Like you, I have been stripped in a strange place, scared, and left to watch blood run down the drain with water. A one in six. I have felt my insides burn from abrasions caused by sand, that grit from a foreign beach scraping me in the most delicate and private places. I have felt helpless.
Your letter or, what courts call "victim impact statements" moved me. I wish only that it could have moved the judge presiding over the case to see what rape is and to hand down a sentence that fit the crime. To that judge, I say this:
Rape is worse than murder. At least in death, there is some release and peace. Rape kills its survivor but then forces us to walk on. Rape robs us of privacy, dignity, and, often, a voice We return to life and "normal daily activities" numb in places that should never be numbed. Unlike you, I had no witnesses, no one to verify what happened. I didn't even have the words to describe what happened. Like many rape survivors, I questioned whether it even happened. Was I crazy? Why couldn't I remember the details. I returned to daily activities, but nothing was normal as I'd known it.

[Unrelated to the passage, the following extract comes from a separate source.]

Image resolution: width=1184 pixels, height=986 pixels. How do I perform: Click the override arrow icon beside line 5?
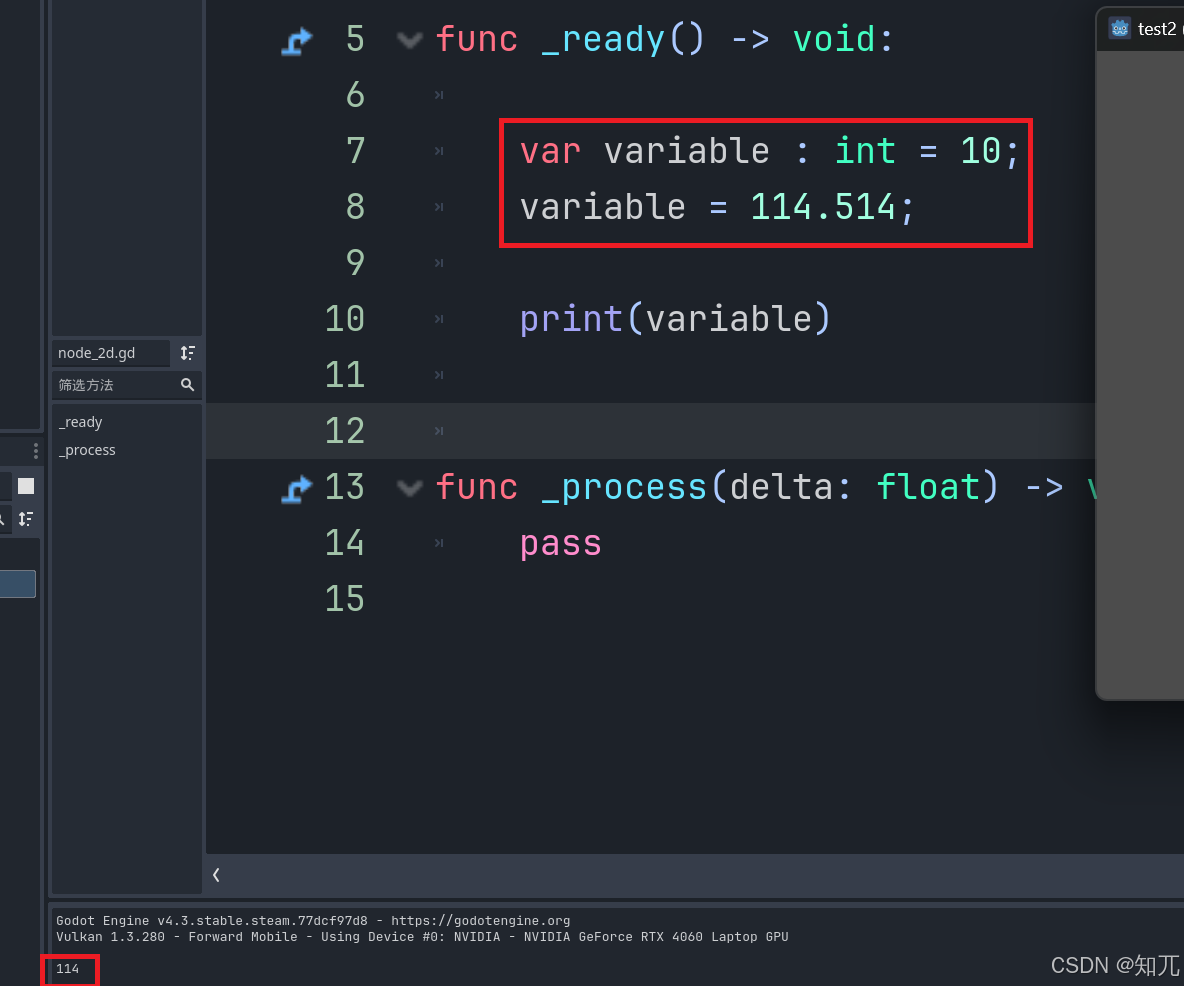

I was raped at 14 by a stranger in a strange place. I never told a soul what happened - literally silenced - until I was 16, and then, when my first boyfriend kept pressuring me for sex, I told him. His response to this most confidential secret knocked the wind out of me.
He said no one can be raped. Women ask for it: by what they wear, by partying, by going out after dark or to unsafe places alone.
As Buchwald, Fletcher and Roth say in their book, Transforming A Rape Culture, sexual violence is institutional violence. Rape and violence against women and the institutions that support such violence have to change. The institutions that normalize and minimize sexual aggression in men as "boys will be boys," and shames and holds responsible the victims of these reprehensible crimes has got to change. And that change starts with accountability.
Accountability does not lie with those who survive their attackers. Accountability lies on those who perpetrate these crimes and on those institutions that turn a blind eye to these crimes or otherwise condone them with a slap on the wrist.
I carried so much guilt and shame over what happened to me, when I was 17, I literally tried to cut that guilt out of myself by attempting to take my own life. It took me several years before I was able to see that the grit that scraped me in those most sensitive, secret places also scraped in me a thirst for life. That grit walked me through hell and showed me I had the courage to still stand. That grit formed who I am.
Now, many years later, I have two daughters, ages 12 and 17. I talk to them about that grit. I talk to them about rape. I tell them that we are strong. We come from a long line of strong women: sisters, daughters, mothers, aunts. I tell them we don't deserve this. And I tell them: the institution that gives a slap on the wrist to anyone who would do this has to change. And that change starts with them. It starts with voices. It starts with stories and speaking out. It starts with putting a face to the one in six.
So to you, Stanford Survivor (I wish so much that I knew your name), thank you. Thank you for your bravery to speak and tell your story. Your voice sent a ripple into the water of rape culture, and that has reverberated through and outraged people everywhere. Thank you for your tenacity and grit. Thank you for the courage to confront not only your attacker, but the institution that didn't hold that attacker accountable. Thank you for telling your truth.